● **REQUIRED WORK**:
[a] In the text on main-sequence and giant stars, for which two star clusters did Ejnar Hertzsprung first plot such diagrams?
[b] Rewrite the passage on main-sequence and giant stars from "The Hertzsprung–Russell Diagram" to "strongly on temperature.", swapping every "luminosity" for "radiant power".
[c] Write the next part of the passage on main-sequence and giant stars, picking up after its last sentence.

Main-Sequence and Giant Stars

The Hertzsprung–Russell Diagram

Once the luminosity of stars was obtained from their brightness and measurements of their distance, astronomers were able to show that most stars exhibit a systematic decrease in luminosity as one progresses through the spectral sequence O, B, A, F, G, K, M. (These spectral types are described in Section 7.4.) This progression is exactly what we would expect because the spectral sequence also denotes a scale of decreasing stellar temperatures, and the luminosity of a radiating body depends strongly on temperature.

The luminosity drop is illustrated in the famous Hertzsprung–Russell (H–R) diagram of luminosity or absolute magnitude plotted against the spectral class or effective temperature. The diagram's name derives from the Danish astronomer Ejnar Hertzsprung, who first plotted such diagrams for the Pleiades and Hyades star clusters, and the American astronomer Henry Norris Russell, who next published early versions of this diagram for both cluster and noncluster stars (Fig. 8.1).

● **DATA**:
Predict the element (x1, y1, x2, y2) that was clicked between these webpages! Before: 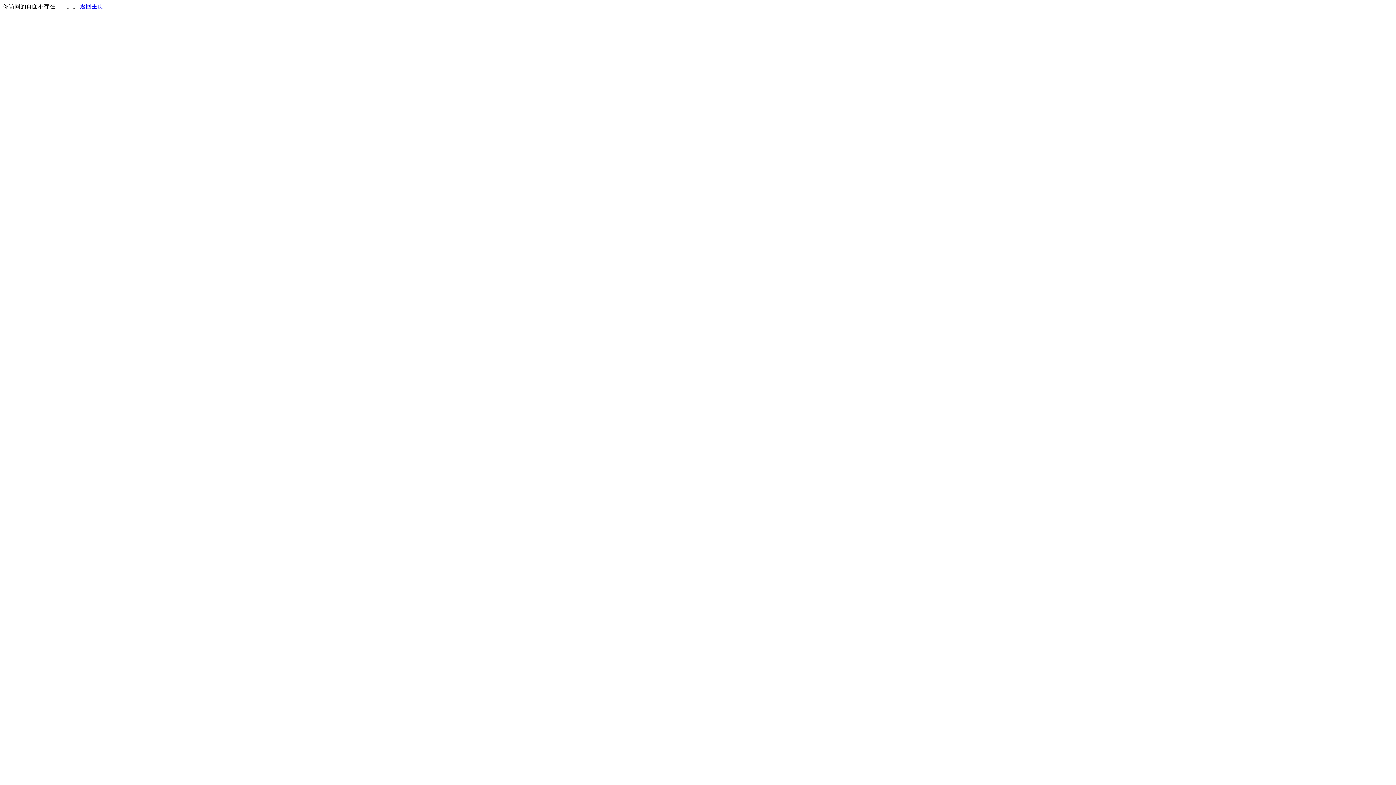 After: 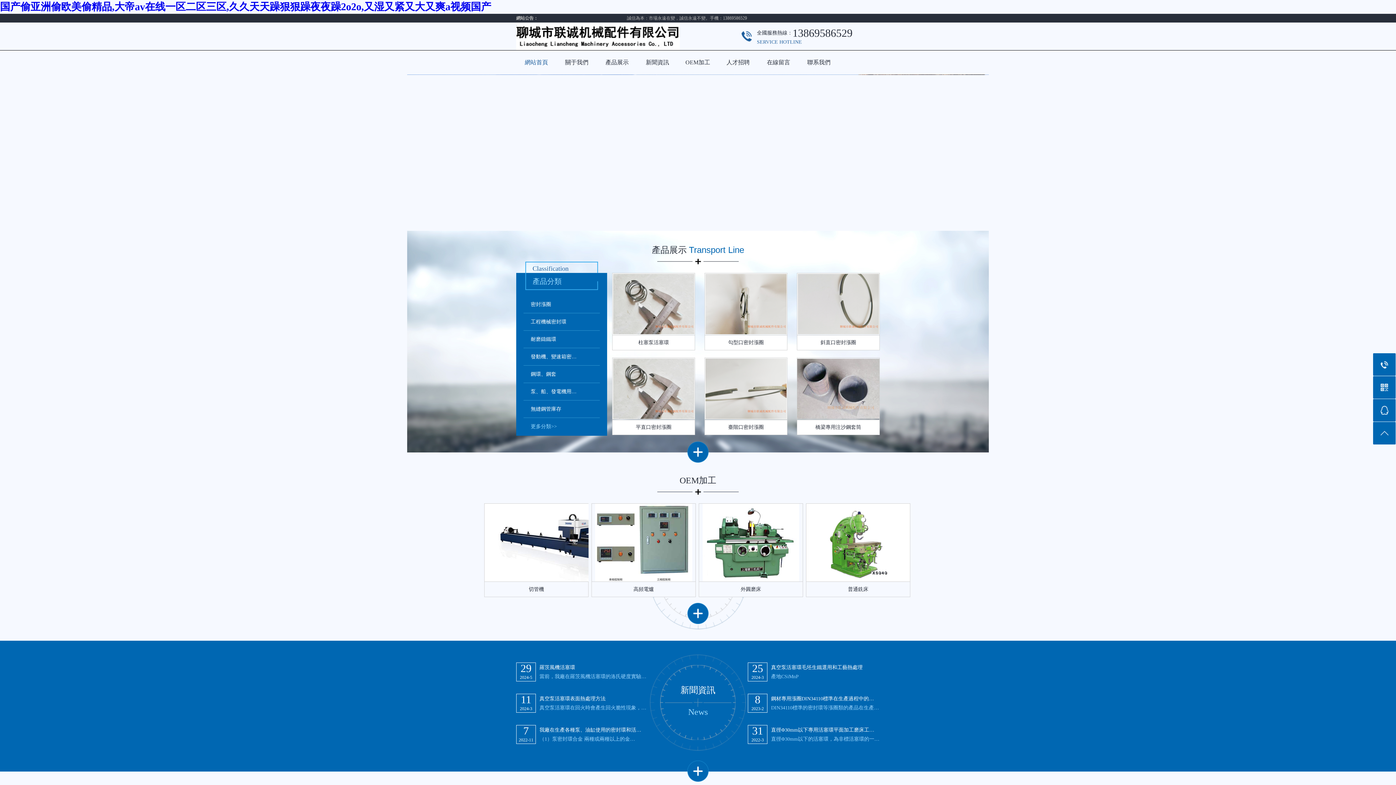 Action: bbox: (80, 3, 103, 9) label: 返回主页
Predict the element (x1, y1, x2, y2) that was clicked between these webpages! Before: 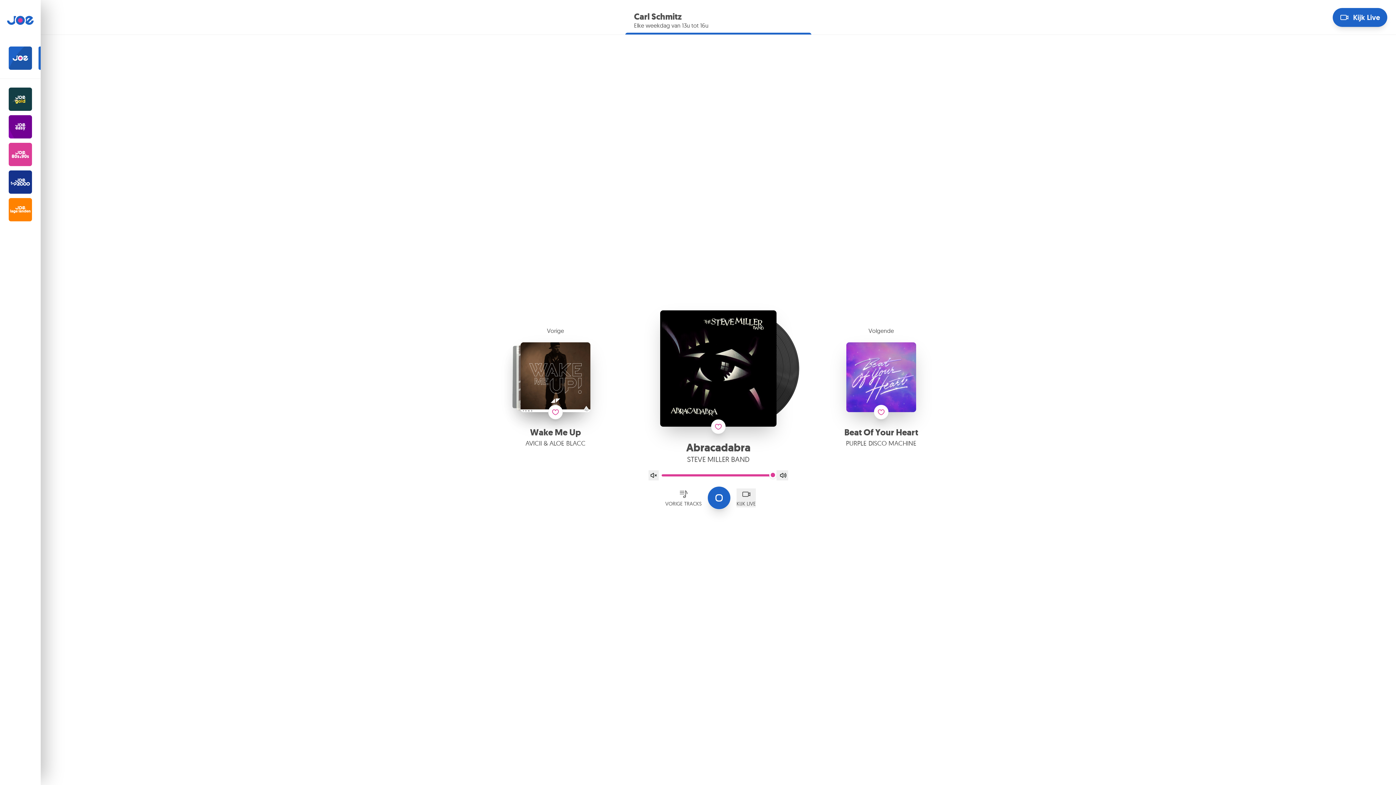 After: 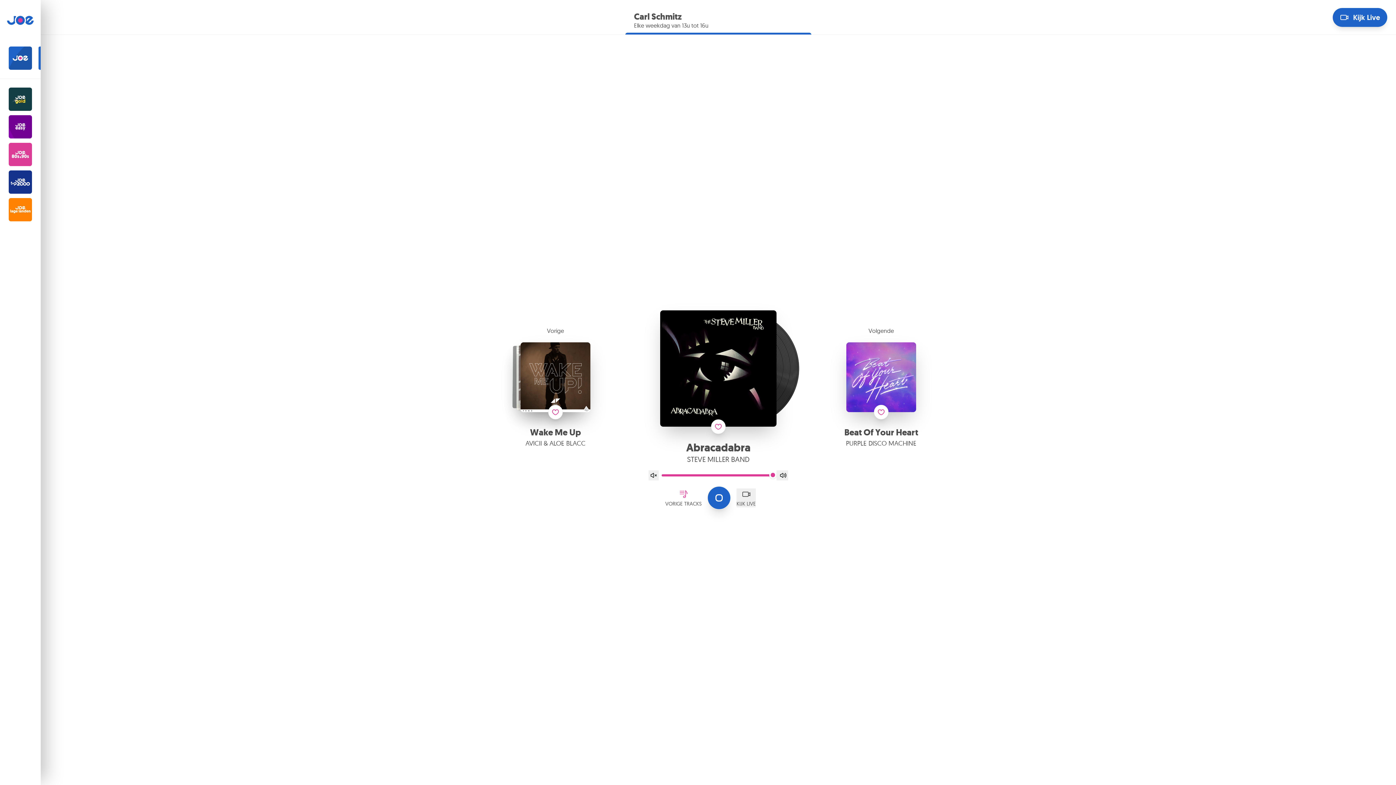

● **EXERCISE RESULTS**:
[a] The Pleiades and Hyades

[b]
The Hertzsprung–Russell Diagram

Once the radiant power of stars was obtained from their brightness and measurements of their distance, astronomers were able to show that most stars exhibit a systematic decrease in radiant power as one progresses through the spectral sequence O, B, A, F, G, K, M. (These spectral types are described in Section 7.4.) This progression is exactly what we would expect because the spectral sequence also denotes a scale of decreasing stellar temperatures, and the radiant power of a radiating body depends strongly on temperature.

[c]
Most stars, including the Sun, lie on the main sequence that extends diagonally from the upper left to the lower right, or from the high-luminosity, high-temperature blue stars to the low-luminosity, low-temperature red stars. The stars on the main sequence are the most common type in the Milky Way, constituting about 90 percent of its stars.

The Stefan–Boltzmann law describes the general characteristics of the H–R diagram. This expression indicates that for a fixed radius, the luminosity of a star increases with the fourth power of the temperature; therefore, hotter stars are more luminous. That is exactly what happens along the main sequence, for although the radius varies by a relatively small amount along the main sequence, the luminosity variation is due mainly to a change in temperature.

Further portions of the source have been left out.